Segment Open

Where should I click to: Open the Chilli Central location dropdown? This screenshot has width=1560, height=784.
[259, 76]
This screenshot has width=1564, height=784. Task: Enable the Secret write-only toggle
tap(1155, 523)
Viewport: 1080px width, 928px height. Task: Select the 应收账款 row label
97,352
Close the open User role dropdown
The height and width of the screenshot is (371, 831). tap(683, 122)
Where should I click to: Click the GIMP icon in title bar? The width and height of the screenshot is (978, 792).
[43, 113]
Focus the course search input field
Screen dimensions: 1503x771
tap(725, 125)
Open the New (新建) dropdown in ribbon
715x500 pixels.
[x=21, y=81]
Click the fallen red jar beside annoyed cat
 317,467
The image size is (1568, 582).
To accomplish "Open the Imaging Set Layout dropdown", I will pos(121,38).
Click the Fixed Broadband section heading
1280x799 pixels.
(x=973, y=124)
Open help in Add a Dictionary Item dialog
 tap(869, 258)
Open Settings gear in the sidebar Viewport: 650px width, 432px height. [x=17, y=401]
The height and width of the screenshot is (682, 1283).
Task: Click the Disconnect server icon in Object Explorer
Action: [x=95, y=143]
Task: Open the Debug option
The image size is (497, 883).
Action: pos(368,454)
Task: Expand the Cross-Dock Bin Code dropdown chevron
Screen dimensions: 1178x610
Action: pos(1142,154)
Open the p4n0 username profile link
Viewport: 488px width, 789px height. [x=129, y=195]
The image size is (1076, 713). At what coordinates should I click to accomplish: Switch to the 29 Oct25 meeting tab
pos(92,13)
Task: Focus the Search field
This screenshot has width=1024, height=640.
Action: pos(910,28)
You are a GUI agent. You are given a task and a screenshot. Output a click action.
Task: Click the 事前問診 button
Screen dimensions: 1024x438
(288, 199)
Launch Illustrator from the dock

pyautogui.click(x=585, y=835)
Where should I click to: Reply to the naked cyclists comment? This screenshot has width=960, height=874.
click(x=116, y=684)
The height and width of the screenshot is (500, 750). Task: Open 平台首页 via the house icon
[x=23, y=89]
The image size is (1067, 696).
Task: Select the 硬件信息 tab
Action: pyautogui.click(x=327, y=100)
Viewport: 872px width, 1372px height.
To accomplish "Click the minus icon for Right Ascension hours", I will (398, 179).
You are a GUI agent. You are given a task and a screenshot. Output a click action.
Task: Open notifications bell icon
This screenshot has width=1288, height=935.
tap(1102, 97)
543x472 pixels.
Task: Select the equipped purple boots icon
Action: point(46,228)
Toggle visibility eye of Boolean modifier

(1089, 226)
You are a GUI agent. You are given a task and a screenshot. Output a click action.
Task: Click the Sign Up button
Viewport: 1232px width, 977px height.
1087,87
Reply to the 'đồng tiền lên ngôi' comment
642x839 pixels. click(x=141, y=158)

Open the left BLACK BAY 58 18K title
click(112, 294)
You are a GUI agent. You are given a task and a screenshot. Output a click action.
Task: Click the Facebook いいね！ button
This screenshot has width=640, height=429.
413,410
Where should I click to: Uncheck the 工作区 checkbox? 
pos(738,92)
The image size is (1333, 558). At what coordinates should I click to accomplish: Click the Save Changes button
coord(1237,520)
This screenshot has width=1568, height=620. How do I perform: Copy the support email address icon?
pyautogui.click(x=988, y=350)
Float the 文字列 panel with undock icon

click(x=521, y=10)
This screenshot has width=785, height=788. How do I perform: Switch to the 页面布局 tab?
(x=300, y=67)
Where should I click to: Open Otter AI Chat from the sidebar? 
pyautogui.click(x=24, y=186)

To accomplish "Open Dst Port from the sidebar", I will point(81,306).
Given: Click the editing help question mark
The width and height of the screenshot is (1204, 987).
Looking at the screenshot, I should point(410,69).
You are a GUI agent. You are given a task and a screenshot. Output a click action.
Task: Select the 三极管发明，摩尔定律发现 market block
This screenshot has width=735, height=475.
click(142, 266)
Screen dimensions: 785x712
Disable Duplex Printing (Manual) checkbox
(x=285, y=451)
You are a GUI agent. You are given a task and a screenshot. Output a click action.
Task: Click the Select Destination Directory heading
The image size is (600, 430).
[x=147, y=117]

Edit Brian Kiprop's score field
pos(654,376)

Segment Closed

* **The problem**
Repeat the material above in full. Change no word.

* **Written reply**
Where should I click to: Open the Chilli Central location dropdown? This screenshot has width=1560, height=784.
[259, 76]
This screenshot has width=1564, height=784. Task: Enable the Secret write-only toggle
tap(1155, 523)
Viewport: 1080px width, 928px height. Task: Select the 应收账款 row label
97,352
Close the open User role dropdown
The height and width of the screenshot is (371, 831). tap(683, 122)
Where should I click to: Click the GIMP icon in title bar? The width and height of the screenshot is (978, 792).
[43, 113]
Focus the course search input field
Screen dimensions: 1503x771
tap(725, 125)
Open the New (新建) dropdown in ribbon
715x500 pixels.
[x=21, y=81]
Click the fallen red jar beside annoyed cat
 317,467
The image size is (1568, 582).
To accomplish "Open the Imaging Set Layout dropdown", I will pos(121,38).
Click the Fixed Broadband section heading
1280x799 pixels.
(x=973, y=124)
Open help in Add a Dictionary Item dialog
 tap(869, 258)
Open Settings gear in the sidebar Viewport: 650px width, 432px height. [x=17, y=401]
The height and width of the screenshot is (682, 1283).
Task: Click the Disconnect server icon in Object Explorer
Action: [x=95, y=143]
Task: Open the Debug option
The image size is (497, 883).
Action: pos(368,454)
Task: Expand the Cross-Dock Bin Code dropdown chevron
Screen dimensions: 1178x610
Action: pos(1142,154)
Open the p4n0 username profile link
Viewport: 488px width, 789px height. [x=129, y=195]
The image size is (1076, 713). At what coordinates should I click to accomplish: Switch to the 29 Oct25 meeting tab
pos(92,13)
Task: Focus the Search field
This screenshot has width=1024, height=640.
Action: pos(910,28)
You are a GUI agent. You are given a task and a screenshot. Output a click action.
Task: Click the 事前問診 button
Screen dimensions: 1024x438
(288, 199)
Launch Illustrator from the dock

pyautogui.click(x=585, y=835)
Where should I click to: Reply to the naked cyclists comment? This screenshot has width=960, height=874.
click(x=116, y=684)
The height and width of the screenshot is (500, 750). Task: Open 平台首页 via the house icon
[x=23, y=89]
The image size is (1067, 696).
Task: Select the 硬件信息 tab
Action: pyautogui.click(x=327, y=100)
Viewport: 872px width, 1372px height.
To accomplish "Click the minus icon for Right Ascension hours", I will (398, 179).
You are a GUI agent. You are given a task and a screenshot. Output a click action.
Task: Open notifications bell icon
This screenshot has width=1288, height=935.
tap(1102, 97)
543x472 pixels.
Task: Select the equipped purple boots icon
Action: point(46,228)
Toggle visibility eye of Boolean modifier

(1089, 226)
You are a GUI agent. You are given a task and a screenshot. Output a click action.
Task: Click the Sign Up button
Viewport: 1232px width, 977px height.
1087,87
Reply to the 'đồng tiền lên ngôi' comment
642x839 pixels. click(x=141, y=158)

Open the left BLACK BAY 58 18K title
click(112, 294)
You are a GUI agent. You are given a task and a screenshot. Output a click action.
Task: Click the Facebook いいね！ button
This screenshot has width=640, height=429.
413,410
Where should I click to: Uncheck the 工作区 checkbox? 
pos(738,92)
The image size is (1333, 558). At what coordinates should I click to accomplish: Click the Save Changes button
coord(1237,520)
This screenshot has width=1568, height=620. How do I perform: Copy the support email address icon?
pyautogui.click(x=988, y=350)
Float the 文字列 panel with undock icon

click(x=521, y=10)
This screenshot has width=785, height=788. How do I perform: Switch to the 页面布局 tab?
(x=300, y=67)
Where should I click to: Open Otter AI Chat from the sidebar? 
pyautogui.click(x=24, y=186)

To accomplish "Open Dst Port from the sidebar", I will point(81,306).
Given: Click the editing help question mark
The width and height of the screenshot is (1204, 987).
Looking at the screenshot, I should point(410,69).
You are a GUI agent. You are given a task and a screenshot. Output a click action.
Task: Select the 三极管发明，摩尔定律发现 market block
This screenshot has width=735, height=475.
click(142, 266)
Screen dimensions: 785x712
Disable Duplex Printing (Manual) checkbox
(x=285, y=451)
You are a GUI agent. You are given a task and a screenshot. Output a click action.
Task: Click the Select Destination Directory heading
The image size is (600, 430).
[x=147, y=117]

Edit Brian Kiprop's score field
pos(654,376)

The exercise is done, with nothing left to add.